Hier, Antoine [Désilets], le gars à la caméra, a laissé sa bagnole n’importe où, il s’est servi de ses jambes et il fait une couple de milles pour venir nous porter ses photos. Il est entré au journal avec une belle face de tempête, rougie par le vent et la neige. Dans le fond, il devait être heureux. Heureux comme les enfants quand il fait tempête. Tous les enfants aiment les tempêtes. Ils ne parlent jamais d’aller passer l’hiver à Miami. Ils s’ennuieraient trop des tempêtes, les enfants. Miami, c’est pour les grandes personnes. C’est ennuyant.

 

L’illustration est une huile sur toile du peintre, photographe et professeur d’art William Raphael, Avant la tempête. Collection du Musée du Québec, cote A-52-2-P. Photographie de L. Chartier.

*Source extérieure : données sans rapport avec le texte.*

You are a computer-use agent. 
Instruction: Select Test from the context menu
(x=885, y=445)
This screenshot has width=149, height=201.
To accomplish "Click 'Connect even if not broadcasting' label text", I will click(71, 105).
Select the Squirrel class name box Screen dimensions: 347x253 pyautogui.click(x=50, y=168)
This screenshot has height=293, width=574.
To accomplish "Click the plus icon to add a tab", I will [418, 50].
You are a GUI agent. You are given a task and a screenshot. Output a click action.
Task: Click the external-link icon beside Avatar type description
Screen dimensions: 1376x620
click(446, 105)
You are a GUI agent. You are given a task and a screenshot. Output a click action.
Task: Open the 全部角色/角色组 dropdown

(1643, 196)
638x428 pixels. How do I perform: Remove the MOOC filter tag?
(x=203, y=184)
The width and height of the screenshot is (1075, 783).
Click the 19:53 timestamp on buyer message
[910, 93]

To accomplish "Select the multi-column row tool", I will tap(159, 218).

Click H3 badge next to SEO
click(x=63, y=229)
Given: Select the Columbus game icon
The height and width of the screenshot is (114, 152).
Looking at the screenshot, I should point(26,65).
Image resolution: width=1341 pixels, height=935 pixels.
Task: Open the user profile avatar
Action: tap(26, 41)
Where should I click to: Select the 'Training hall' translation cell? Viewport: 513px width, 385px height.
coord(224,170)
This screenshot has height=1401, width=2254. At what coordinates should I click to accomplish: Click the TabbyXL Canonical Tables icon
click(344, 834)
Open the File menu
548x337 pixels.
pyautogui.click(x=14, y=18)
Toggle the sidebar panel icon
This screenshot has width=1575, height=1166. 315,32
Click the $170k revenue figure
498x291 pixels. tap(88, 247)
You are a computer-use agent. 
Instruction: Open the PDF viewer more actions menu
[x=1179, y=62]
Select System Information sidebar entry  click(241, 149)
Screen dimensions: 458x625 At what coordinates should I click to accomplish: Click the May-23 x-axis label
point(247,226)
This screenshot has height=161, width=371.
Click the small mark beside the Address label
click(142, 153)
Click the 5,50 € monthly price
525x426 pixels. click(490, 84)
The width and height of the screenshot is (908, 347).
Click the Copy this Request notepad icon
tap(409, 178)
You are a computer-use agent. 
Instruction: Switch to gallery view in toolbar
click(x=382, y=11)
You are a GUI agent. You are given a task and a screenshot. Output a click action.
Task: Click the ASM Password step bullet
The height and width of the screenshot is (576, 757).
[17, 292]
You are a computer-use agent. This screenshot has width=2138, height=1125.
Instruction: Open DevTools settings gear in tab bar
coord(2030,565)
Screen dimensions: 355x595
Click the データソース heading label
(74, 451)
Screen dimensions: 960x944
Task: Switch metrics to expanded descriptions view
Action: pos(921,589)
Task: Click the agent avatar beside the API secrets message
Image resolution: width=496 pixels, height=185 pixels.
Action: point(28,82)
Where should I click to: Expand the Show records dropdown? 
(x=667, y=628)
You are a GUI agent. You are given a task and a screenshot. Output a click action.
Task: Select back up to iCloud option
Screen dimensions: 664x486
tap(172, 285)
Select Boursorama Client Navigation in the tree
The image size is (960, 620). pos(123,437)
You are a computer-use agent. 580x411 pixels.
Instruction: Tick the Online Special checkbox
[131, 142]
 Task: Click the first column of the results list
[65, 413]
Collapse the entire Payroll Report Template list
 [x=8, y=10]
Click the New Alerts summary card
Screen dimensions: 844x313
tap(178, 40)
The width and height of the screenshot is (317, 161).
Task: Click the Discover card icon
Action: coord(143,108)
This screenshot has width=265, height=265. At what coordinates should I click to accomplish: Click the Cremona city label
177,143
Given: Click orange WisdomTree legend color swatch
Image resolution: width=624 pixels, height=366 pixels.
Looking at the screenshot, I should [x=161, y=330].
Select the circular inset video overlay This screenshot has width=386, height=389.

9 commentaires Publier un commentaire
  1. Merci! Un beau texte. Je suis moi-même tout pris à faire un peu de tout, sans importance et avec plaisir. Tout semble fermé. Je suis ouvert au temps. Vive la tempête!

    27 décembre 2012
  2. Jean Provencher #

    C’est vrai lorsqu’on y pense. Quel temps magnifique pour vivre quasi en dilettante ! Ici aussi, la vie s’est arrêtée, sauf pour les automobilistes qui tempêtent !

    27 décembre 2012
  3. Murielle Roy #

    c est tempete aujourd hui et mon seul regret est de ne pas le passer a la campagne
    mais malgré cela juste pelleter et regarder autour de moi je me suis sentie redevenir une petite fille des années 50.
    Merci pour vos textes que de souvenirs vous nous faites revenir a la surface

    27 décembre 2012
  4. Jean Provencher #

    Merci tant, chère Vous. Bien oui, avec cette tempête magnifique, l’heure est au bonheur ! Nous sommes vraiment d’ici ! Portés, confortés, dirait-on, par ce milieu auquel nous appartenons tellement. Et puis j’entends encore mon père me répéter : «La vie est bonne, John, la vie est bonne.»

    27 décembre 2012
  5. Martine #

    Quel beau texte!

    Hier soir en rentrant du travail à pied, j’ai prolongé ma balade. Sourires sur les visages croisés, comme si les promeneurs étaient complices, partageant les flocons tourbillonnants.

    Martine

    28 décembre 2012
  6. Jean Provencher #

    Que j’aime ton mot, chère Martine. Merci. Merci. C’est bien vrai, nous ne le remarquons pas assez, les gens ont le sourire lorsqu’il fait tempête. Je disais à une journaliste que nous habitons une nature fort changeante, mais non abusive, je trouve. Elle nous donne à goûter tous les temps, mais sans nous humilier, nous mettre à genoux.

    28 décembre 2012
  7. Bonjour, enfin bon lendemain de tempête ! J’aime bien lire vos textes, si près de nous de notre vie !
    J’aime les temps extrêmes surtout en hiver c’est un moment d’arrêt, une pause, une coupure. Lecture et contemplation. Puis le lendemain mine de rien la réalité refait surface, le plein air, le cardio pour doucement déneiger et une belle promenade afin de voir la vie qui reprend son cours, les oiseaux qui cherchent leur pitance, les gens qui se parlent, la lumière qui inonde puis le soleil qui tire sa révérence. Merci a vous de prendre le temps pour nous replonger dans le temps d’avant, l’instant d’un souvenir

    28 décembre 2012
  8. Jean Provencher #

    Merci beaucoup, chère Marie. C’est tout à fait cela.